A function application compiles according to the usual call-by-value rule: evaluate the function, evaluate the argument, then apply. Actually, these steps happen in three concurrent processes, but the "apply" process demands the argument value before sending it to the function, so we end up implementing strict semantics.

compile k (f :@: x) = do
out2 <- mkOut2
[f_cont, f_val, x_cont, x_val] <- replicateM 4 fresh
f_proc <- compile f_cont f
x_proc <- compile x_cont x
let app_proc
= Inp f_cont f_val $
Inp x_cont x_val $
out2 f_val (x_val, k) Nil
return $
New f_cont $
New x_cont $
(f_proc :|: x_proc :|: app_proc)

At the top level of a program, we still need a continuation channel. But we'll never read from this channel, because we're only running the program for its effects.

lambdaToPi :: Lam -> Pi
lambdaToPi b = runM $ do
k <- fresh
New k <$> compile k b

Testing the compiler

We'll test the compiler by doing some arithmetic on Church numerals.

-- \m n f -> n (m f)
e_mult :: Lam
e_mult = Abs "m" . Abs "n" . Abs "f" $
(Var "n" :@: (Var "m" :@: Var "f"))

-- \f x -> f (f (f (... x)))
e_church :: Int -> Lam
e_church n = Abs "f" . Abs "x" $
foldr (:@:) (Var "x") (replicate n $ Var "f")

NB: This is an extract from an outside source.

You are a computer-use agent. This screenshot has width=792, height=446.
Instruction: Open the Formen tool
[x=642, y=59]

-- \n -> n (\x -> trace "S" x) (trace "0" n)
e_shownum :: Lam
e_shownum = Abs "n" $
Var "n" :@: (Abs "x" (Eff (putChar 'S') (Var "x")))
:@: (Eff (putChar '0') (Var "n"))

-- compute 2 times 3
e_test :: Lam
e_test = e_shownum :@: (e_mult :@: e_church 2 :@: e_church 3)

And we run it like so:

GHCi> run M.empty (lambdaToPi e_test)
GHCi> 0SSSSSS

The answer of 6 is printed to the terminal, asynchronously, in unary.

Notes

I thought up this particular scheme for compiling to the π-calculus, but it's probably been documented already.

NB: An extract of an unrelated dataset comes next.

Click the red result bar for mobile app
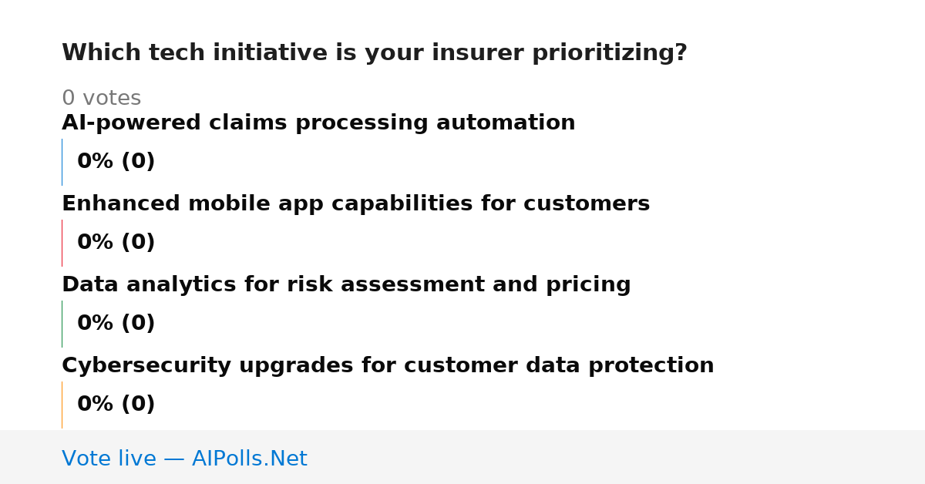This screenshot has height=484, width=925. [62, 243]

I'm not sure my π-calculus interpreter is correct. In particular, the term (Rep (x :|: y)) is a forkbomb, when it should be operationally equivalent to (Rep x :|: Rep y). I don't know if fixing this would be easy or hard.

Edward Kmett wrote an interpreter and pretty-printer for the π-calculus, in the style of "Finally Tagless, Partially Evaluated" [PDF] by Carette, Kiselyov, and Shan.